Serat kapas dihasilkan dari rambut biji tanaman jenis Gossypium. Dimensi serat
yang terpenting adalah panjangnya. Kapas yang lebih panjang cenderung mempunyai
diameter lebih halus, lembut, dan mempunyai konvolusinya lebih banyak[1].

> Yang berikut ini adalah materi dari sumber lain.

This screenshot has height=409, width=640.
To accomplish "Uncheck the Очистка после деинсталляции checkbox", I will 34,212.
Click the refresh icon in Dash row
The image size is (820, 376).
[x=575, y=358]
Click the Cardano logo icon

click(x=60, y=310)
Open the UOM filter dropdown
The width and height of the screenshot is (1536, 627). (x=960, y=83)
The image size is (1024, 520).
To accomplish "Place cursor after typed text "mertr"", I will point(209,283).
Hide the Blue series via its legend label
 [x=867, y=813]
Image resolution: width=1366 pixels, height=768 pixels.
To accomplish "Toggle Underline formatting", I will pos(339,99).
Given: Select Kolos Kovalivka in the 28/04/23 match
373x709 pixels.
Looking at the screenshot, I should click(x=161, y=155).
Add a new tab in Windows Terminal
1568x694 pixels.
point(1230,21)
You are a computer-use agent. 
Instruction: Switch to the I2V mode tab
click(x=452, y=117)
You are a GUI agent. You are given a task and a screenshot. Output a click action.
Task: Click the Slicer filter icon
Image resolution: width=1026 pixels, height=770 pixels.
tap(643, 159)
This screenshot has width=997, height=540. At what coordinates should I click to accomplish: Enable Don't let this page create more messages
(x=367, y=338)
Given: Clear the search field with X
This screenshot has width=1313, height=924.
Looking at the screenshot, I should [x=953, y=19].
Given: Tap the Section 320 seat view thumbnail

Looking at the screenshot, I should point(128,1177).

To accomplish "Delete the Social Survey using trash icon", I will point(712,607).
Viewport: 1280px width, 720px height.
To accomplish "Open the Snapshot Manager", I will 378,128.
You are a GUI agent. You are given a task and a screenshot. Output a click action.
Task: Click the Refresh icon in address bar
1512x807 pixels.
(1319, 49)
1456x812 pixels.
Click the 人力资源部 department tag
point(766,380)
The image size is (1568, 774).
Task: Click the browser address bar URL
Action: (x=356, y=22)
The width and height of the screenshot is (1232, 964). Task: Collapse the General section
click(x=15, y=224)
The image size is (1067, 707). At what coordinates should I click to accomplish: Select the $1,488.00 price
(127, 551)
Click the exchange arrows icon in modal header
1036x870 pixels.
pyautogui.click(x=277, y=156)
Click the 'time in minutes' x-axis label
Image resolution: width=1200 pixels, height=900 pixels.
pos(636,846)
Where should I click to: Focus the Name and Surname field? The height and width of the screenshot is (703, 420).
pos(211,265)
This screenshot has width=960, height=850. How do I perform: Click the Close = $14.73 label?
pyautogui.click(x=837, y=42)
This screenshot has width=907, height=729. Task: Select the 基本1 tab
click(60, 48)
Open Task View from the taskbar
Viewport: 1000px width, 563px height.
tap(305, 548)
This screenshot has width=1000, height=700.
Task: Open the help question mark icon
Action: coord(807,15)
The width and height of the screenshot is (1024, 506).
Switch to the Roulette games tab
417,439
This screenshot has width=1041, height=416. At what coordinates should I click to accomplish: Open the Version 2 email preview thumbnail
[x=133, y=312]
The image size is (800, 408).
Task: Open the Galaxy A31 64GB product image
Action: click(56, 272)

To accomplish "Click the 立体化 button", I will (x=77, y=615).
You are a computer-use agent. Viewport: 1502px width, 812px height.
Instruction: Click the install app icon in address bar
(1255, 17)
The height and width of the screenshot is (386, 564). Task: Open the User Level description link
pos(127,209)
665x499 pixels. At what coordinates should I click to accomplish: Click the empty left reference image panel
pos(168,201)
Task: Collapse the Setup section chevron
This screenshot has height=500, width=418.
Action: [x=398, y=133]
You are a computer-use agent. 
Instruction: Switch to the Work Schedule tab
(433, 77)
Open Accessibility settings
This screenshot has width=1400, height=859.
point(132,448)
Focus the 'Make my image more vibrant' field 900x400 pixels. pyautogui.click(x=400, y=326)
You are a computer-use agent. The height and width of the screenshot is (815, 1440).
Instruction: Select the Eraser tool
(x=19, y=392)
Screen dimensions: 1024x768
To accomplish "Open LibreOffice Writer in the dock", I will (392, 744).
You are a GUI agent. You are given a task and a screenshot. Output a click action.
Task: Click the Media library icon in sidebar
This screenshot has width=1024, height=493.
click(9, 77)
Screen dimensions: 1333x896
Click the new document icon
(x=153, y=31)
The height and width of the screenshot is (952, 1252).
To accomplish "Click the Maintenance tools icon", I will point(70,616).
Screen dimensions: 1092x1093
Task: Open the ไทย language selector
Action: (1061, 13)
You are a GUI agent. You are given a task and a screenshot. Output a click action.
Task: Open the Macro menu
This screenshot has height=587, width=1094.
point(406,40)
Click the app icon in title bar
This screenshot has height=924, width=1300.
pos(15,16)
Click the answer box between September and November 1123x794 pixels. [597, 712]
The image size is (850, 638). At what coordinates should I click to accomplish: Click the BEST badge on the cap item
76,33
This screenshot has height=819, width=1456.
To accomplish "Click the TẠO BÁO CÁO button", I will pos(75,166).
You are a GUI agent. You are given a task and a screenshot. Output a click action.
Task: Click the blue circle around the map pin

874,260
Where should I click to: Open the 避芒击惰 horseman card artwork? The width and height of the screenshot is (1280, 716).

Serat kapas adalah serat selulosa yang merupakan serat hidrofil yang strukturnya
berupa polimer selubiosa, dengan derajat polimerisasi. Derajat polimerisasi selulosa pada
kapas kira-kira 10.000 dengan berat molekul kira-kira 1.580.000. Semakin rendah derajat
polimerisasinya maka daya serap airnya semakin besar. Gugus –OH primer pada selulosa
merupakan gugus fungsi yang berperan untuk mengadakan ikatan dengan zat warna,
adapun struktur dari serat kapas[1].
Gambar 2.1.1
Struktur molekul serat selulosa. (P. Soeprijono S.Teks, dkk, Serat Serat
Tekstil, ITT, Bandung, 1974)
Gambar diatas merupakan skema dari strukur molekul serat selulosa. Struktur
molekul diatas tersusun dari molekul selulosa yang merupakan pengulangan dari α-
anhidroglukosa. Pada serat kapas diatas memiliki gugus hidroksil (OH)- yang
memberikan sifat kelarutan di dalam air. Meskipun demikian, selulosa yang banyak
mengandung gugus hidroksil dapat bersifat tidak larut di dalam air. Hal tersebut
dimungkinkan karena berat molekul selulosa yang sangat besar, juga karena terjadinya
ikatan hidrogen antar molekul selulosa yang mempersukar kelarutan selulosa di dalam
air[1].
Gugus hidroksil tersebut selain dapat menarik gugus hidroksil dari molekul
lainnya, juga dapat menarik gugus hidroksil air. Hal tersebut membuat serat yang
mengandung banyak gugus hidroksil akan mudah menyerap air sehingga serat
tersebut memiliki moisture regain yang tinggi. Dengan kemudahan molekul air
terserap kedalam serat, menyebabkan serat mudah dicelup. Pereaksi-pereaksi oksidasi,
asam dan alkali kuat dengan disertai oksigen dari udara pada umumnya akan
menyerang bagian atom oksigennya dan memutuskannya, sehingga panjang
molekulnya lebih pendek, yang berarti menurunkan kekuatan seratnya[1].
Memanjang
Bentuk memanjang serat kapas, pipih seperti pita yang terpuntir, ke arah
panjang, serat dibagi menjadi tiga bagian ialah:
- Dasar
Berbentuk kerucut pendek yang selama pertumbuhan serat tetap tertanam
diantara sel-sel epidermis. Dalam proses Pemisahan serat dari bijinya (ginning),
pada umumnya dasar serat ini putus, sehingga jarang sekali ditemukan pada
serat kapas yang diperdagangkan[1].
- Badan
Merupakan bagian utama serat kapas, kira-kira sampai panjang serat.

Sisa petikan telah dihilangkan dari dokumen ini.